▶ **REQUIRED WORK**
Quote the dieting journal entry below, word for word, from "NO SCALE until" up to and including "feel slightly indulgent.".

▶ **SUPPLIED TEXT**
Goal: Maintain Patience
A different approach to dieting, this is what I am taking. No points and a couple times I wanted that scale and 2x I stepped on it. Nasty validation and it proved NOTHING! But still 2x is much improvement over the past normal times I would get on that little beast. Lena called her fridge the beast, well the scale is a different kind of beast. Anyways. The beast tells me good things this AM. I am down a couple pounds and that is reasonable and surprising too. I know I ate more food then usual but I TRIED to keep things portioned. I am going to do the same thing this week. JUST LIVE and not worry so much! By my old assessments of things I would have said this was a bad week, but it was fine. I upped my activity when I needed to and for the most part did not think about my journal or points. If anything the closer I got to today, I did think twice about eating at night. Since I have been eating as much as I felt was a good amount to just feel satisfied, I have not been hungry at night. Sure I ate sometimes just out of a desire to have a little something, but it was all fine and good. ONLY one night did we eat fast food and that was the strangest night for dreams…..lol Again, balance. I worked out pretty consistently, but I also had the last 2 days off from my workouts. I am back at it today, but I think I needed a breather from the thoughts of weight loss (good advice from a buddy) and indeed, today I do feel so much more refreshed.
NO SCALE until next Sunday. I am putting my foot down, but not on the scale !!!
Keeping things healthy! And of course allowing for my treats. And there are some good choices out there that still feel slightly indulgent.

▶ **DATA SECTION**
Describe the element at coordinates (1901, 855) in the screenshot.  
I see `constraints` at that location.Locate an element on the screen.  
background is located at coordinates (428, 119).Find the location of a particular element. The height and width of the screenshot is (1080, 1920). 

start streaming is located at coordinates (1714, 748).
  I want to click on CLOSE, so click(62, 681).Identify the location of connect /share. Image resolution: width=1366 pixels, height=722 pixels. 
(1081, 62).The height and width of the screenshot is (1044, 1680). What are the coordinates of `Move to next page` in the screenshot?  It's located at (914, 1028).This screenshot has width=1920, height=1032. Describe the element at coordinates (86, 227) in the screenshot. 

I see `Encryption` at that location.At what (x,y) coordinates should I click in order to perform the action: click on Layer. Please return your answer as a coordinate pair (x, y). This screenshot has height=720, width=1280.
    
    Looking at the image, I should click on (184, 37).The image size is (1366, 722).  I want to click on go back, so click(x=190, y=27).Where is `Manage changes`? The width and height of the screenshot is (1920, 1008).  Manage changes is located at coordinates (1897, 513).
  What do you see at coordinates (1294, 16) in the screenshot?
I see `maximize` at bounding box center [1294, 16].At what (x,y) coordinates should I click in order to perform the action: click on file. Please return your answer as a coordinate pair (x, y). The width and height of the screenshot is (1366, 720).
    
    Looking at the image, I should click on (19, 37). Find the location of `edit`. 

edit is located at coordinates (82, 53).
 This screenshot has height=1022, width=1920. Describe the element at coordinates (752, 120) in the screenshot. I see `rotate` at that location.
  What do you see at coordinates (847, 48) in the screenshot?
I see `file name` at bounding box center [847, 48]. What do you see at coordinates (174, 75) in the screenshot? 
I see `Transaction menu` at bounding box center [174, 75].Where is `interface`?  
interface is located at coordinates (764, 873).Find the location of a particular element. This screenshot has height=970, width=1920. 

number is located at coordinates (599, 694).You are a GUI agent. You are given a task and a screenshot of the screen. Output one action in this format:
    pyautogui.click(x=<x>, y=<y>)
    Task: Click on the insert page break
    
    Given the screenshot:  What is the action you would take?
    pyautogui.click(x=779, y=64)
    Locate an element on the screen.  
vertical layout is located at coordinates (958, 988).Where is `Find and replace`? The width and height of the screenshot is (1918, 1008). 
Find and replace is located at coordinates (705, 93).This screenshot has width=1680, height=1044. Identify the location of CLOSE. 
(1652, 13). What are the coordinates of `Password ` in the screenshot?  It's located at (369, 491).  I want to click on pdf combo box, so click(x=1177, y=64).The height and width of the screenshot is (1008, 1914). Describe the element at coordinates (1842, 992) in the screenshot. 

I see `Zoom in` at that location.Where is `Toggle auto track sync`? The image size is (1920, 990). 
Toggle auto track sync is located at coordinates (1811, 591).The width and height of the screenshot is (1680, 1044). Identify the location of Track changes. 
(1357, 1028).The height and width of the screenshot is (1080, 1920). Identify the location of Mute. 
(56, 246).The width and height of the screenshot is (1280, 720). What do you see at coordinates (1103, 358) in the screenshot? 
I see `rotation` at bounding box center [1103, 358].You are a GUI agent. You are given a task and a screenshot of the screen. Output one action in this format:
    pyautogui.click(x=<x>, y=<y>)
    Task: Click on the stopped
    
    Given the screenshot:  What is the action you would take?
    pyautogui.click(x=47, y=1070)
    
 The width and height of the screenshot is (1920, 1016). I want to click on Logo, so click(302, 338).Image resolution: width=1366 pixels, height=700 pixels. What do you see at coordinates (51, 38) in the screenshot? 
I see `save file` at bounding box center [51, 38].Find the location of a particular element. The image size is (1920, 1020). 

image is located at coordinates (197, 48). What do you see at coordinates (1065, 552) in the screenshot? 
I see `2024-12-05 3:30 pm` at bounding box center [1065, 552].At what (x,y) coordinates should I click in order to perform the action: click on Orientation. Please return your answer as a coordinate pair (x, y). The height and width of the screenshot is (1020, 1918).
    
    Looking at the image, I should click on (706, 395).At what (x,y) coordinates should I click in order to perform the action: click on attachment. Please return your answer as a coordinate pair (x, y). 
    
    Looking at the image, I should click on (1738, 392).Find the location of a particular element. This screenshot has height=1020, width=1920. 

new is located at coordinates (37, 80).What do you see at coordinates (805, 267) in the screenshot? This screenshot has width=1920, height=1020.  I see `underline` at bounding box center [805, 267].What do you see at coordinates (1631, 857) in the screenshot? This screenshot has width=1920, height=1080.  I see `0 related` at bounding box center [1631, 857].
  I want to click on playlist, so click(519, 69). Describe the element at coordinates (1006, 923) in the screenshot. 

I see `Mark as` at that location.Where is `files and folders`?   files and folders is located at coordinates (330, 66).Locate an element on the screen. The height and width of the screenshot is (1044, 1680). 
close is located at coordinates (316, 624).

▶ **RESPONSE TO THE EXERCISE**
NO SCALE until next Sunday. I am putting my foot down, but not on the scale !!!
Keeping things healthy! And of course allowing for my treats. And there are some good choices out there that still feel slightly indulgent.